I have to admit the last week has been harder than I imagined. Never having major surgery before, I didn’t have a good reference point. I am grateful I was able and decided to start with the single-side mastectomy. My heart goes out to all the women in my life, and everywhere, that had a bilateral by choice or by necessity. My right side is really bothering me and I have been thankful to have one arm I can still use normally. I haven’t written due to issues dealing with my voice and issues typing.
The nerve-blocking catheter came out Friday morning. Jeremy removed the approximately 6 inch tube from my back with directions from the doctor. The process was intense for both of us. While I was happy to have my voice recover and not carry around the bag that was attached, the pain that set in when the nerve blocker wore off was a bit overwhelming. I stopped taking pain pills (except Tylenol and Ibuprofen) Saturday during the night. There has been more pain since, but I am adjusting and it forces me to be more mindful. I am also happy to no longer be in the haze created by the pain pills.

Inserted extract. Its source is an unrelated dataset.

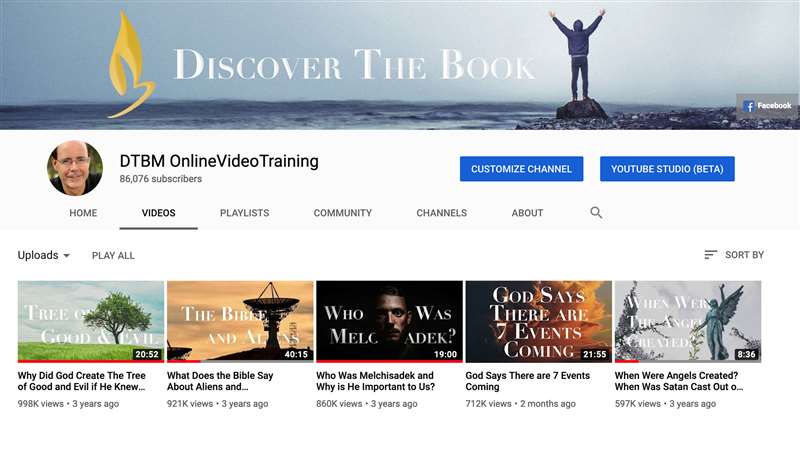Click the channel search magnifier icon
The image size is (800, 450).
coord(596,213)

My mom and Chris arrived last Thursday, and it has been great to see them and the girls have loved having grandparents here to visit. They all love having them here but it has been extra important for Halle who I feel has had it rough since my diagnosis and how all consuming the last month has been for Jeremy and myself.
I actually started this post yesterday, but then managed to overdo it yesterday and couldn’t finish. Everything I read makes me feel like I should be able to do a bit more each day. I was up and doing some little things to help around the house for over an hour yesterday and paid the price. Unfortunately, my chest and armpit area all got quite swollen and my pain level increased. I thought I was listening to my body and stopped as soon as I noticed something, but apparently I had still done too much. Trying to learn and adjust and not hurt my body will be a process, I suppose.

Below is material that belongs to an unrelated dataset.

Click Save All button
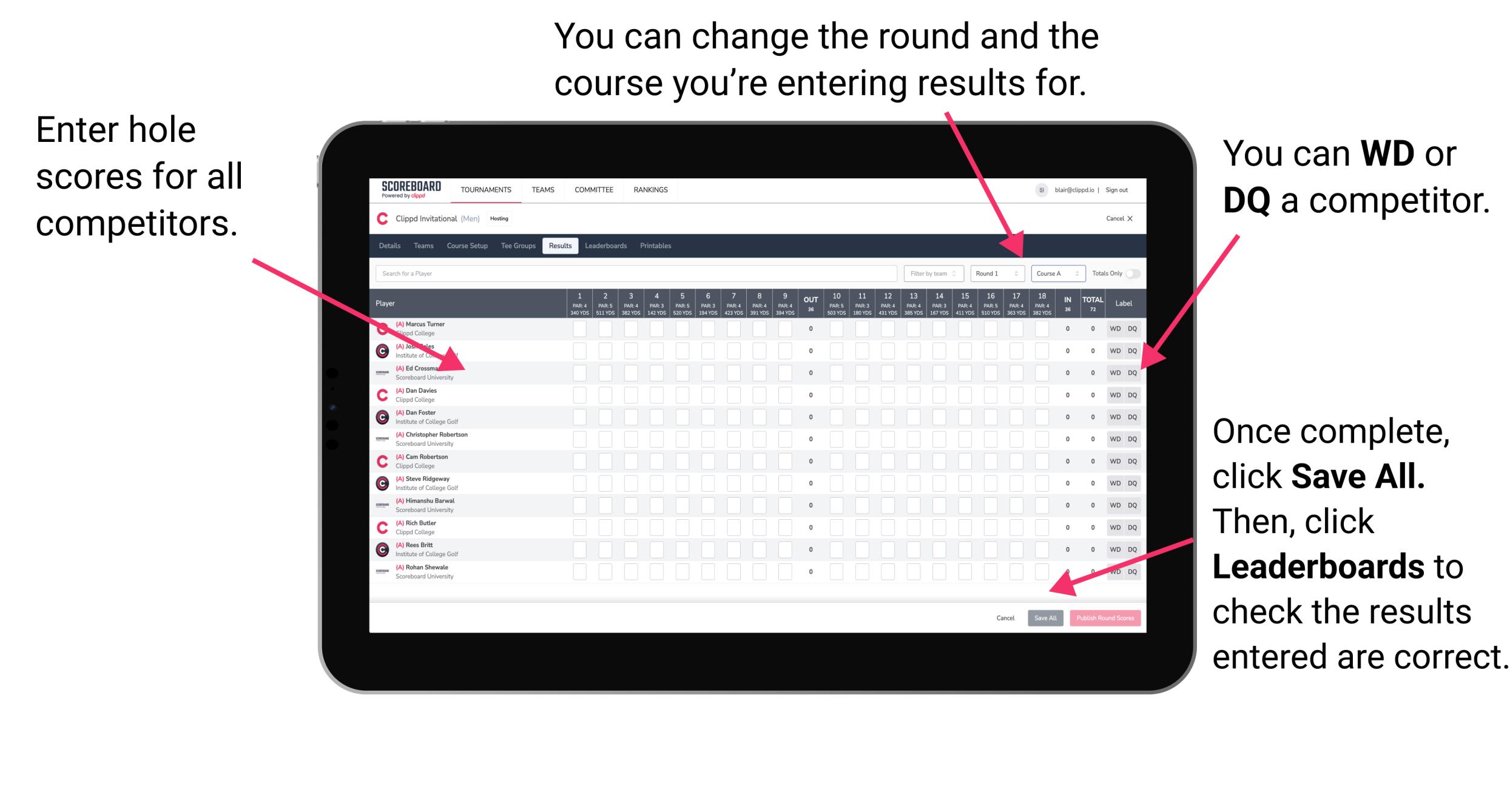The image size is (1510, 812). tap(1045, 618)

Today I go in for my first follow-up appointment. The nurse practitioner will take the bandages off for the first time and teach me how to care for the wound and hole where the drain comes out. I am nervous to see my chest and how everything is healing. The hope is that there is no evidence of skin necrosis. I am definitely a light-weight and wish Jeremy was able to attend for moral support.

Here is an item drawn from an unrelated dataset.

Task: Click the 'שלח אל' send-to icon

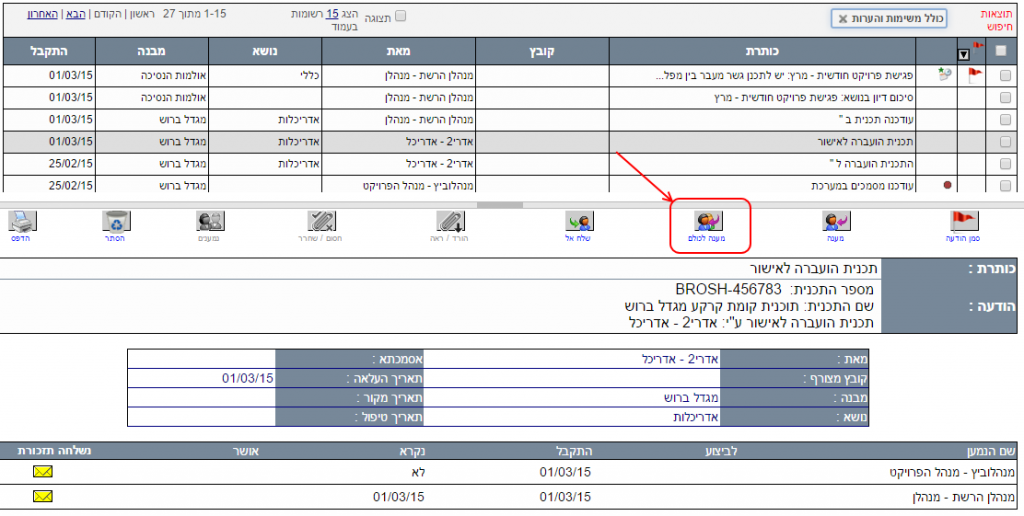Action: coord(579,221)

A friend reminded me this morning of how far I have come since last Tuesday morning. Even though I am still in pain and trying to recover, overall I am so much further in this journey having the tumor out of my body. All the fighting and hard work has paid off. If I would have taken the appointments I was initially offered, my biopsy would have been done just a week and half ago and I would just have received my diagnosis days ago. Instead, I am already in recovery from surgery and that is great news. Keeping things in perspective is always important.